Install the integration packages first:

pip install cassio langchain-community langchain-openai
from langchain_community.vectorstores import Cassandra
from langchain_openai import OpenAIEmbeddings
import cassio

# Initialize cassio with your cluster connection
cassio.init(contact_points=["127.0.0.1"], keyspace="my_keyspace")

embeddings = OpenAIEmbeddings(model="text-embedding-3-small")

# Create or connect to a Cassandra vector store
vectorstore = Cassandra(
    embedding=embeddings,
    table_name="documents",
    session=None,      # uses cassio session
    keyspace=None,     # uses cassio keyspace
)

# Add documents
vectorstore.add_texts(["chunk one", "chunk two"], metadatas=[{}, {}])

# Similarity search
results = vectorstore.similarity_search("my query", k=5)

cassio is a separate Python package you install with pip install cassio. It initializes the Cassandra session used by the LangChain and LlamaIndex Cassandra integrations shown below, and it is not part of the core cassandra-driver package. PyPI currently labels it as an alpha-stage package, so review its release notes before depending on it in production. Framework APIs change quickly, so verify the current constructor arguments in the framework docs before adopting these examples in production.

LlamaIndex

LlamaIndex provides a CassandraVectorStore index that integrates with its retrieval and query engine pipeline.

from llama_index.vector_stores.cassandra import CassandraVectorStore
from llama_index.core import VectorStoreIndex, StorageContext
import cassio

# pip install cassio llama-index llama-index-vector-stores-cassandra

cassio.init(contact_points=["127.0.0.1"], keyspace="my_keyspace")

vector_store = CassandraVectorStore(
    table="llamaindex_docs",
    embedding_dimension=1536,
)

storage_context = StorageContext.from_defaults(vector_store=vector_store)
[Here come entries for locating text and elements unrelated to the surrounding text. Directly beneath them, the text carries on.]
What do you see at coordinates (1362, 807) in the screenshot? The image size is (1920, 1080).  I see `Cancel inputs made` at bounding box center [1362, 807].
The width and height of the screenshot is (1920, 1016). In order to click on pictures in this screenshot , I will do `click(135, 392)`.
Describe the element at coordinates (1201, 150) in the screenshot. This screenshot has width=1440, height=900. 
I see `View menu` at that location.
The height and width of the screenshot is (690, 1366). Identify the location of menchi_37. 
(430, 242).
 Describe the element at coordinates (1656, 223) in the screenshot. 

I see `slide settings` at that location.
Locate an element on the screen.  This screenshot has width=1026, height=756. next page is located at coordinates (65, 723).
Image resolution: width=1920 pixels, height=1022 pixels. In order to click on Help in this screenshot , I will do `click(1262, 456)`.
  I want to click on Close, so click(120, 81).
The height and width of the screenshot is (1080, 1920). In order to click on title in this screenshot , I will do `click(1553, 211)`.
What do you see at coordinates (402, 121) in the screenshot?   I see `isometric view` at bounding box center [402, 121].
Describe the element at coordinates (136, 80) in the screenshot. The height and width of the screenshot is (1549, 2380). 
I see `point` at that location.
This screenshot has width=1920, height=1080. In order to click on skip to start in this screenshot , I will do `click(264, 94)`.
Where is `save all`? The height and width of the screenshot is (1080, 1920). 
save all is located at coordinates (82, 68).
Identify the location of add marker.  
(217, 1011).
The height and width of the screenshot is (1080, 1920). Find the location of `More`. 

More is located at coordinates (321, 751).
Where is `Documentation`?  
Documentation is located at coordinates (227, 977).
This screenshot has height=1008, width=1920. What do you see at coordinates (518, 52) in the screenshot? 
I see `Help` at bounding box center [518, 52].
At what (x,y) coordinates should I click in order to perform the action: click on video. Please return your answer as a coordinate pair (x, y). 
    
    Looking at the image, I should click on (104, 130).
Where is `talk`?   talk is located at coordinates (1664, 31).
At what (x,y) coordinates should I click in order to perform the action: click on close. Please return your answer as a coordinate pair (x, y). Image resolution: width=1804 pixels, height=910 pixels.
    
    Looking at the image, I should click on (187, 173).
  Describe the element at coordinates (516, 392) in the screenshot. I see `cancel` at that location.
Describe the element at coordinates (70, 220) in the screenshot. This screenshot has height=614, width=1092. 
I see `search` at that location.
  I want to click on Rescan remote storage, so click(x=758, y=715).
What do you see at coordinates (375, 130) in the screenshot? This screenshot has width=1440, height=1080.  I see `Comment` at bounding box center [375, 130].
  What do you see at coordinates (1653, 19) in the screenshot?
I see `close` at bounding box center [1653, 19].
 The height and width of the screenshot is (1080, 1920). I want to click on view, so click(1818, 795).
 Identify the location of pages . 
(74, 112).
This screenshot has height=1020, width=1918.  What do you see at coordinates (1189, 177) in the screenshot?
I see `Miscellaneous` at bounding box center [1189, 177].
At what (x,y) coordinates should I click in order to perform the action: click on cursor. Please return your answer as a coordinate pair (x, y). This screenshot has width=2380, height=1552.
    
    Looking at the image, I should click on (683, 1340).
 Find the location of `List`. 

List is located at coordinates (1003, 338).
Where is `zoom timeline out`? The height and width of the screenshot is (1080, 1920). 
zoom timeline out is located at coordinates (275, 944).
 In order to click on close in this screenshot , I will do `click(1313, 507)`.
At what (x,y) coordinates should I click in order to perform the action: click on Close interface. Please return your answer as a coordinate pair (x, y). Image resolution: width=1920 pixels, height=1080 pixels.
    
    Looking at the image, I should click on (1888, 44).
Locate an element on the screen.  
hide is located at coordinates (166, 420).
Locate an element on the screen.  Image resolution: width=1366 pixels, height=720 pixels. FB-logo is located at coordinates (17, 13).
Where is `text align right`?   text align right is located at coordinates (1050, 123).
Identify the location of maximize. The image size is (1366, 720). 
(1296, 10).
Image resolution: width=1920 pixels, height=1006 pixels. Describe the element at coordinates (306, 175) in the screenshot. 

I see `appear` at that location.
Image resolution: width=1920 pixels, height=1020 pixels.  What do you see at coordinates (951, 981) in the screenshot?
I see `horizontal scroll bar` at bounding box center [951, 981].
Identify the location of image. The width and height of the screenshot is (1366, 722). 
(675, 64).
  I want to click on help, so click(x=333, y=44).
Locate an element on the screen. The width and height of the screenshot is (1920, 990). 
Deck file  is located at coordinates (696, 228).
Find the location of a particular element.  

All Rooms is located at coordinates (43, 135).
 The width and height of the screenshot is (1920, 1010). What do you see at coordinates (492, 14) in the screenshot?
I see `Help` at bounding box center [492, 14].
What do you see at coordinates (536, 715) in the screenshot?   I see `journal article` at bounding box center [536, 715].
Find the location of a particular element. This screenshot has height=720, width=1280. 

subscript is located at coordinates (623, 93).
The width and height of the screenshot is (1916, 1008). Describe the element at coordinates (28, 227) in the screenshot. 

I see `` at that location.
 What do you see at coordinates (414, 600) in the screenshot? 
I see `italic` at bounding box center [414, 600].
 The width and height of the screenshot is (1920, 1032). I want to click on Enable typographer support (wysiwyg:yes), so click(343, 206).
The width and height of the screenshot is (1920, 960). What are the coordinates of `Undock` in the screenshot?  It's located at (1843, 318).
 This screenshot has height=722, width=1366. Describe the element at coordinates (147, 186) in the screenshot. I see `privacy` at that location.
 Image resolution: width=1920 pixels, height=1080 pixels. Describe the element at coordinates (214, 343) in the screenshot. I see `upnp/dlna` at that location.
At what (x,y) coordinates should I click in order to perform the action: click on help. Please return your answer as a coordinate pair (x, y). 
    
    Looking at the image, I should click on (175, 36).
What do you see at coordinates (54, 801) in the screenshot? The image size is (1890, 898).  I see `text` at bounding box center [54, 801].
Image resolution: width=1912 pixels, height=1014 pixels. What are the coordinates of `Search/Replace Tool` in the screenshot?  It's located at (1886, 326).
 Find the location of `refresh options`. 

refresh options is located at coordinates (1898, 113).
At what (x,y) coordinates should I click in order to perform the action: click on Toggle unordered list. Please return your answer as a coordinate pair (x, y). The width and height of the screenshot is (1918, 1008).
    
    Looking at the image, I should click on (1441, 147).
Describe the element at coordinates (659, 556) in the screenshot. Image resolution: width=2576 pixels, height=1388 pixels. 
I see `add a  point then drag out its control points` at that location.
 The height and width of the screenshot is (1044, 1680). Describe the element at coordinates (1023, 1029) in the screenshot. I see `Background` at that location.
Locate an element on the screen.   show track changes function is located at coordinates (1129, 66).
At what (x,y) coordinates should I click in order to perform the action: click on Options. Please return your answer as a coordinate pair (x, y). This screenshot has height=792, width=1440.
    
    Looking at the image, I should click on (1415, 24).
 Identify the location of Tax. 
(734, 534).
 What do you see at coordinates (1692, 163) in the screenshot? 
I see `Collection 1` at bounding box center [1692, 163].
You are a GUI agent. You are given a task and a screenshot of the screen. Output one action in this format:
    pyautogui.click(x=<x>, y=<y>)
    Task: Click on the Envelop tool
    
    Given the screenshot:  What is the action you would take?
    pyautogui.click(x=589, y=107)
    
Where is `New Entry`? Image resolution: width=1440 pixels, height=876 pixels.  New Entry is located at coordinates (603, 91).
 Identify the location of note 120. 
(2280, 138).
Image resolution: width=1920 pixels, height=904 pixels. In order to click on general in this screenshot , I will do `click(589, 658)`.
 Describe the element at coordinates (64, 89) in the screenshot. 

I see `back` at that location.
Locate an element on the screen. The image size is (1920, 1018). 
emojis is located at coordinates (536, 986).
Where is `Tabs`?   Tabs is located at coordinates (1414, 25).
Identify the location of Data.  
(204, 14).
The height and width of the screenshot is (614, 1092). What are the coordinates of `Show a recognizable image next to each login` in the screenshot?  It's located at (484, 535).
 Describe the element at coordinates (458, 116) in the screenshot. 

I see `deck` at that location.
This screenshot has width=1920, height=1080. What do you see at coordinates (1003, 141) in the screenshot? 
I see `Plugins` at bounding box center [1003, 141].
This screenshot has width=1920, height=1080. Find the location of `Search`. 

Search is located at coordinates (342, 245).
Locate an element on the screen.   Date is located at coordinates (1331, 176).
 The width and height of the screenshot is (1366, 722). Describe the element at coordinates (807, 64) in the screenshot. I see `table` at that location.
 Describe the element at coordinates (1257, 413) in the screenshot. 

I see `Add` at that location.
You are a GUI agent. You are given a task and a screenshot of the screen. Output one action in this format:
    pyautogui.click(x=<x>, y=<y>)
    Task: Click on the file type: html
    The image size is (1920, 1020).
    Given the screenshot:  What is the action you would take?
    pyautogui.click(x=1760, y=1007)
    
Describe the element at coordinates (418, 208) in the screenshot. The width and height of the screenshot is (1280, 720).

# Build an index from documents
index = VectorStoreIndex.from_documents(
    documents,
    storage_context=storage_context,
)

# Query
query_engine = index.as_query_engine(similarity_top_k=5)
response = query_engine.query("What is Cassandra's consistency model?")

Refer to the LlamaIndex Cassandra documentation for the current API. Embedding dimension must match the model you configure in LlamaIndex.

Cassandra MCP Server

For AI agents that need to interact with Cassandra directly through tool calls, the Cassandra MCP (Model Context Protocol) server exposes CQL execution and schema inspection as callable tools. See Cassandra MCP Server for setup and usage.